> **Task instructions**
Pick out each line in these entries that contains the string "computer".

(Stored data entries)
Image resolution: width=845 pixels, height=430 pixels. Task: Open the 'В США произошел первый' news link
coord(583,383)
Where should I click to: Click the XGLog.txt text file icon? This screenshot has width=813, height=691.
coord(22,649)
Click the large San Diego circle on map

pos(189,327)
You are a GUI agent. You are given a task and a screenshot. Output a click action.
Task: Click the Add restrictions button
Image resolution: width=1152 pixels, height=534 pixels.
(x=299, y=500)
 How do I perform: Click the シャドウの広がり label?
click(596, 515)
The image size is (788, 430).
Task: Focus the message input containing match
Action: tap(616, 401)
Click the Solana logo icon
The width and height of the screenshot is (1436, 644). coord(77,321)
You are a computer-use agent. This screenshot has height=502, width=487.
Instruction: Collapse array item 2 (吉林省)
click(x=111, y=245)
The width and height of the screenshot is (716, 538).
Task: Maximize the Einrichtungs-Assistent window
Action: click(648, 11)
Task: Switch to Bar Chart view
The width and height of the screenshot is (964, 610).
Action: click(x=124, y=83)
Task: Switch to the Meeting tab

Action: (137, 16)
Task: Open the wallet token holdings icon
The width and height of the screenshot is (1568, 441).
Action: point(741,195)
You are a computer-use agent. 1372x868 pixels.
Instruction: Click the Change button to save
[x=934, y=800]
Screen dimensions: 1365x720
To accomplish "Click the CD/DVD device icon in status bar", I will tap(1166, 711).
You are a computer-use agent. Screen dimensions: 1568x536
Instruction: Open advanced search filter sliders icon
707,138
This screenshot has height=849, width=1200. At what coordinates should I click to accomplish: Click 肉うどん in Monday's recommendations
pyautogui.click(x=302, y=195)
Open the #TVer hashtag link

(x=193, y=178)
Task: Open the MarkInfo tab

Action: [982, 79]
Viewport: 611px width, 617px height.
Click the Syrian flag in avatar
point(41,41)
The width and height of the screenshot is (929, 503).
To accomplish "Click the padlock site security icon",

> **Answer for the task**
You are a computer-use agent. This screenshot has height=502, width=487.
You are a computer-use agent. 1372x868 pixels.
You are a computer-use agent. Screen dimensions: 1568x536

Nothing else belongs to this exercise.